─── TEKS KAJIAN ───
Benarkah Demokrasi Biang Korupsi?
21.58 | Author: kontrademokrasi

Oleh Warih Sutaryono, SPd *)

Indonesia Tetap Paling Korup, demikian judul berita di sebuah harian nasional. Biro Konsultan Risiko Politik dan Ekonomi (Political and Economic Risk Consultancy, PERC) yang bermarkas di Hongkong kembali merilis rangking negara-negara Asia berdasar tingkat korupsinya. Indonesia tetap menempati peringkat tertinggi, yang berarti paling korup. Nilai  korupsi Indonesia tahun ini hampir “sempurna”, 9,2. (Jawa Pos,  /03/2004)
───
▸ BERDASARKAN INFORMASI:
1. Menurut teks kajian, di kota manakah Biro Konsultan Risiko Politik dan Ekonomi (PERC) bermarkas?
2. Tuliskan ulang tanpa perubahan bagian teks kajian yang diawali kata-kata "Oleh Warih Sutaryono, SPd", lalu berhenti setelah kata-kata "(Jawa Pos,  /03/2004)".
─── DAFTAR DATA ───
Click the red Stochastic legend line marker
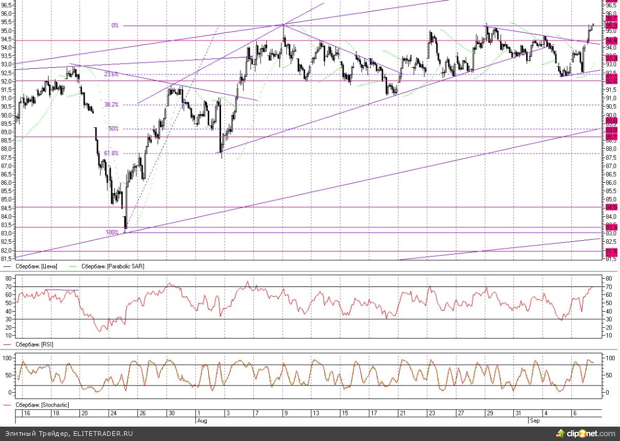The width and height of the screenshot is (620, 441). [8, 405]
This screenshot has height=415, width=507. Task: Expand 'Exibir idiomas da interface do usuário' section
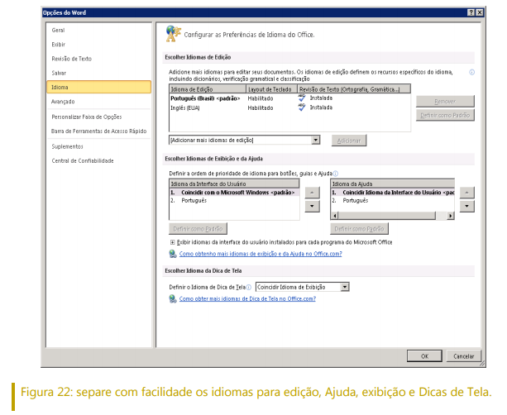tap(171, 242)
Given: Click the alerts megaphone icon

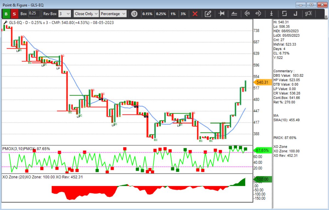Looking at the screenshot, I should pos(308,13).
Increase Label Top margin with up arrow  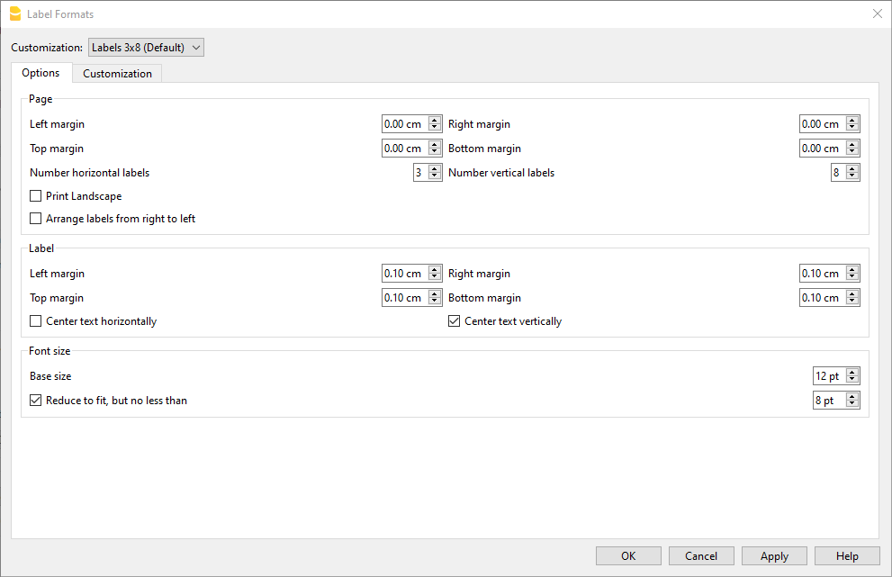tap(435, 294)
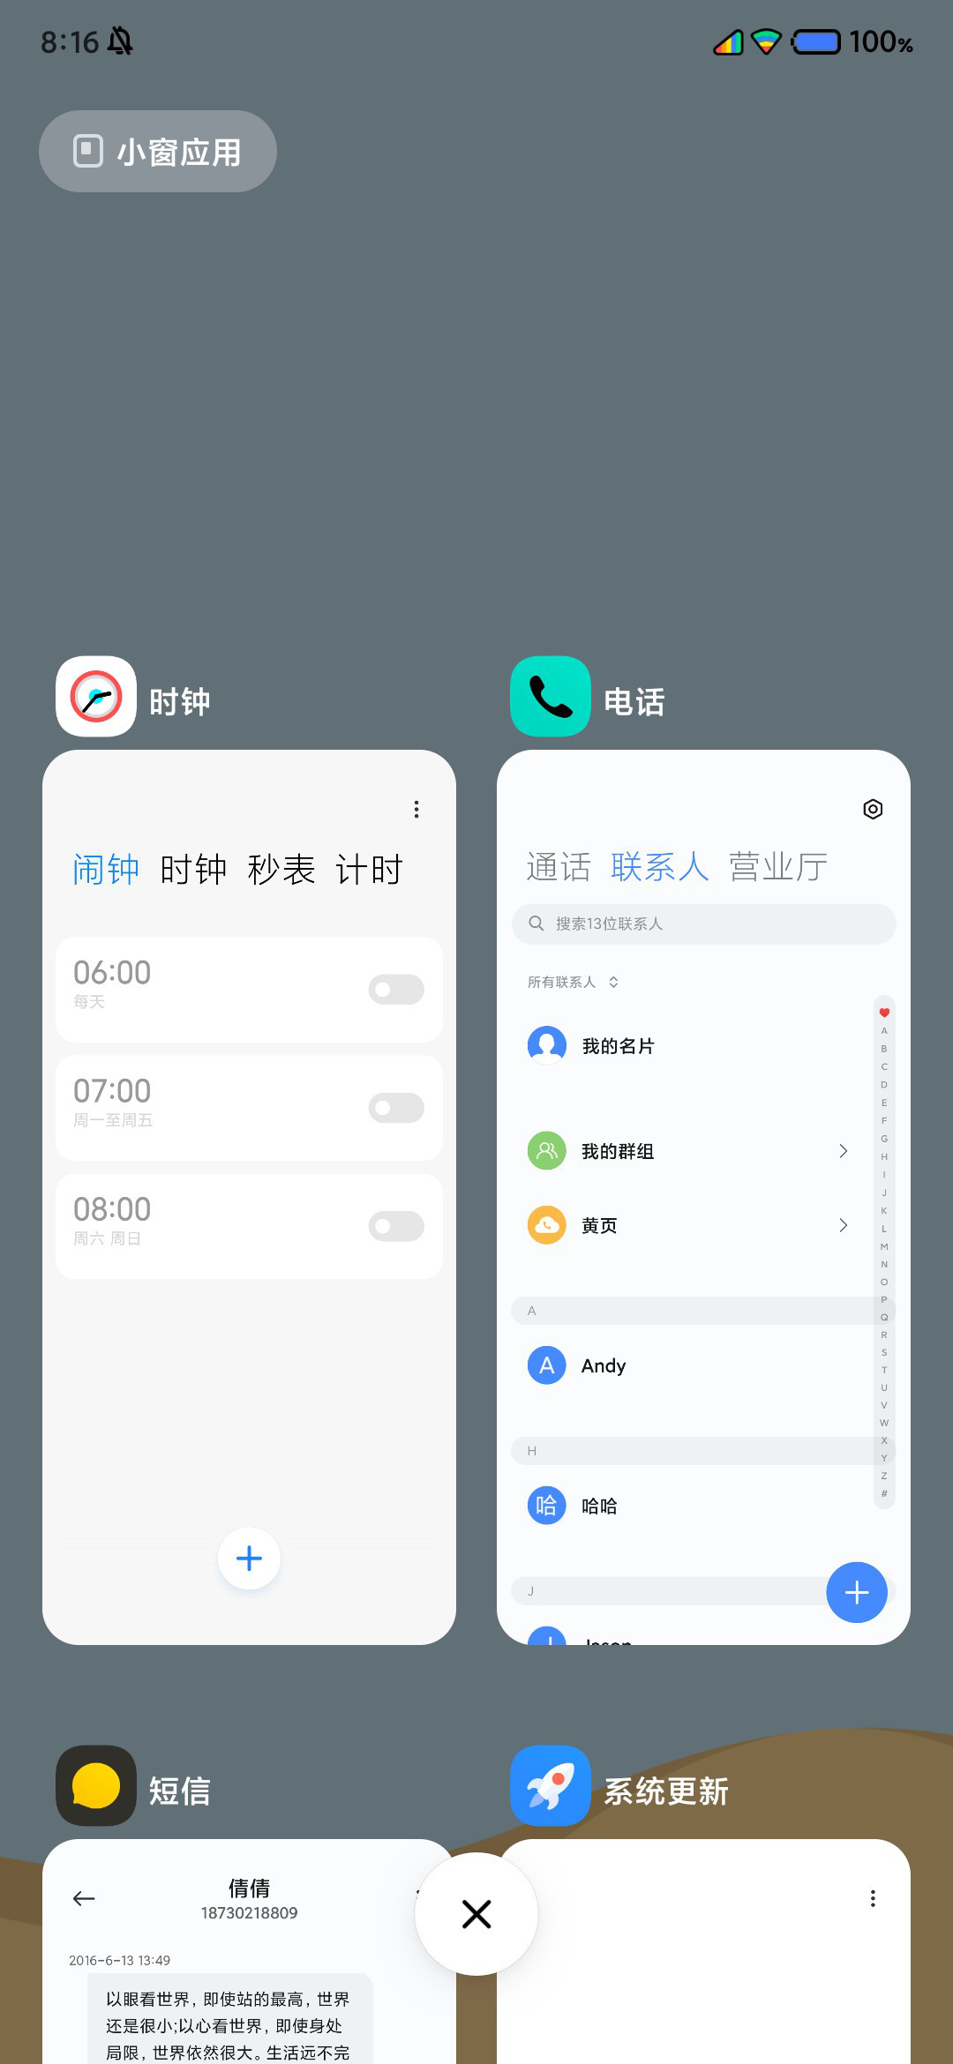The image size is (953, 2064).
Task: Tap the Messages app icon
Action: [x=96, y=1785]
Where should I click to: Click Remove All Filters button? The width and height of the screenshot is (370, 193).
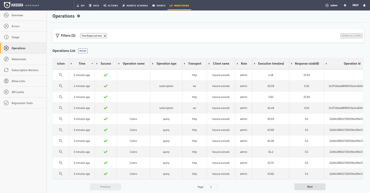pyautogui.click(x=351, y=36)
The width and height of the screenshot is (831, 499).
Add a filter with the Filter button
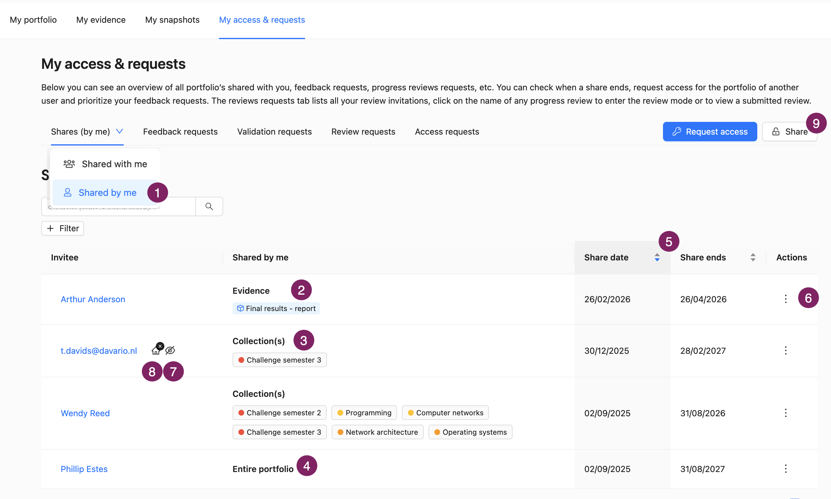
───
─── DAFTAR DATA ───
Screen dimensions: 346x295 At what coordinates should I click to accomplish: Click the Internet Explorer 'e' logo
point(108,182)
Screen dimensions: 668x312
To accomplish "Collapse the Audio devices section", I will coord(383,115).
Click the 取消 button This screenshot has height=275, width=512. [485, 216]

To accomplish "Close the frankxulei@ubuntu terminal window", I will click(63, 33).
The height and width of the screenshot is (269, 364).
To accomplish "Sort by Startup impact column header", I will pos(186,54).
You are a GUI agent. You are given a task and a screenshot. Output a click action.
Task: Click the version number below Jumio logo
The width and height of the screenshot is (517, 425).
───
▸ JAWABAN TUGAS:
1. Hongkong.

2.
Oleh Warih Sutaryono, SPd *)

Indonesia Tetap Paling Korup, demikian judul berita di sebuah harian nasional. Biro Konsultan Risiko Politik dan Ekonomi (Political and Economic Risk Consultancy, PERC) yang bermarkas di Hongkong kembali merilis rangking negara-negara Asia berdasar tingkat korupsinya. Indonesia tetap menempati peringkat tertinggi, yang berarti paling korup. Nilai  korupsi Indonesia tahun ini hampir “sempurna”, 9,2. (Jawa Pos,  /03/2004)